Perhaps Tolkien would have been concerned that “dwarrows” would confuse readers. Most of us who read today do not always realize to what degree Tolkien’s non-human creatures are a departure from the myths and legends he draws from. In digging into that distinction we get an early peak at the complex system of languages behind the few names and places and runic hints in the first editions of The Hobbit.
These dwarves are not quite the dwarfs of better known lore. They have been given Scandinavian names, it is true; but that is an editorial concession. Too many names in the tongues proper to the period might have been alarming. Dwarvish was both complicated and cacophonous. Even early elvish philologists avoided it, and the dwarves were obliged to use other languages, except for entirely private conversations. The language of hobbits was remarkably like English, as one would expect: they only lived on the borders of The Wild, and were mostly unaware of it. Their family names remain for the most part as well known and justly respected in this island as they were in Hobbiton and Bywater.
There is the matter of the Runes. Those used by Thorin and Co., for special purposes, were comprised in an alphabet of thirty-two letters (full list on application), similar to, but not identical, with the runes of Anglo-Saxon inscriptions. There is doubtless an historical connection between the two. The Feanorian alphabet, generally used at that time, was of Elvish origin. It appears in the curse inscribed on the pot of gold in the picture of Smaug’s lair, but had otherwise been transcribed (a facsimile of the original letter left on the mantelpiece can be supplied).
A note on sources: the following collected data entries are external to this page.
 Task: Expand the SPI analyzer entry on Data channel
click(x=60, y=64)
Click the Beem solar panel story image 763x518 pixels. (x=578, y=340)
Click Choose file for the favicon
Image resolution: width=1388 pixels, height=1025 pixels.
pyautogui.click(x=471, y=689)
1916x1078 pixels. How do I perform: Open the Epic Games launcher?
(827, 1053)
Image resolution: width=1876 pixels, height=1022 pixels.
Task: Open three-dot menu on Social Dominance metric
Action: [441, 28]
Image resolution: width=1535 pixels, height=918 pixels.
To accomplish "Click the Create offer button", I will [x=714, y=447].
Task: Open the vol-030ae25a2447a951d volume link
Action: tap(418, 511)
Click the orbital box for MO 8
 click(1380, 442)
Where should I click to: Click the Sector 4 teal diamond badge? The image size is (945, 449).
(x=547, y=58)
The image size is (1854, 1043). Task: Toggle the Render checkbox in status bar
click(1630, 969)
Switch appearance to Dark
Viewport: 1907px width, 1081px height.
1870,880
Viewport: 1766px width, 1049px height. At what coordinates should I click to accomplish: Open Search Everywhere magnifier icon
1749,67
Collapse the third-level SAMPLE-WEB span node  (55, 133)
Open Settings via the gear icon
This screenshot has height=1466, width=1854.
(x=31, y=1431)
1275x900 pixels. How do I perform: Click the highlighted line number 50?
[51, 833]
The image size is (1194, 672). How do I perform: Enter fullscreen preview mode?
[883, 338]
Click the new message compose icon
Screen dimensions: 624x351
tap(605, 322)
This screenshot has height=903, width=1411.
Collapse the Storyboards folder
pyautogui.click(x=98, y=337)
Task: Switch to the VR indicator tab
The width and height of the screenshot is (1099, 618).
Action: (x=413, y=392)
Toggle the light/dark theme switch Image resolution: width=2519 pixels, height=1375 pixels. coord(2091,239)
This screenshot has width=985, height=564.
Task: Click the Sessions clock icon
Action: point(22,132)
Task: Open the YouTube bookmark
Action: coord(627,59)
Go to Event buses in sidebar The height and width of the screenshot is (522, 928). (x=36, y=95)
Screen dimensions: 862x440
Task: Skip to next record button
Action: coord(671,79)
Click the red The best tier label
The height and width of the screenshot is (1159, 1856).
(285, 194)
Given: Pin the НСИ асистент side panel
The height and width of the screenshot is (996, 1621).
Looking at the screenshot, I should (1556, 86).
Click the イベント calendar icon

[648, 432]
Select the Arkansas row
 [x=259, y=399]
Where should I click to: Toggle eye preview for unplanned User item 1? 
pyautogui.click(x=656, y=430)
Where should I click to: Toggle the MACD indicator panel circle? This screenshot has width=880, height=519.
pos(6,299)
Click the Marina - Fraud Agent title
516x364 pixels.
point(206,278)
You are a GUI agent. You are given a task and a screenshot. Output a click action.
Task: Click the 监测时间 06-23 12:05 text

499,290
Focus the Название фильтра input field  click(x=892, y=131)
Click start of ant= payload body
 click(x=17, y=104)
“There is doubtless an historical connection between” Anglo-Saxon runes and Middle Earth’s runes? Can you imagine how that statement would have inflamed the most serious readers in that first generations? I love how Tolkien plays between the idea of Middle Earth as a created world and as referential to the real world. After all, where did he possibly find the original letter left above the fire?
Then Tolkien turns to a key problem in intertextuality: when the author is unaware of how much his or her work is an adaptation or echo of previous work. Continuing his ambivalence, he covers up the question by throwing it forward to the riddle battle between Bilbo and Gollum:
And what about the Riddles? There is work to be done here on the sources and analogues. I should not be at all surprised to learn that both the hobbit and Gollum will find their claim to have invented any of them disallowed.
Tolkien ends in making fun of himself and giving future textual critics a bit of a puzzle to work on for their MA and DPhil theses.
Finally, I present the future researcher with a little problem. The tale halted in the telling for about a year at two separate points: where are they? But probably that would have been discovered anyway. And suddenly I remember that the hobbit thought ‘Old fool’, when the dragon succumbed to blandishment. I fear that the Habit’s comment (and yours) will already be the same. But you must admit that the temptation was strong. –
J. R. R. Tolkien
And in closing this letter–even if he never meant it to meet its public–Tolkien has both teased and revealed in the way that other stories sit behind The Hobbit.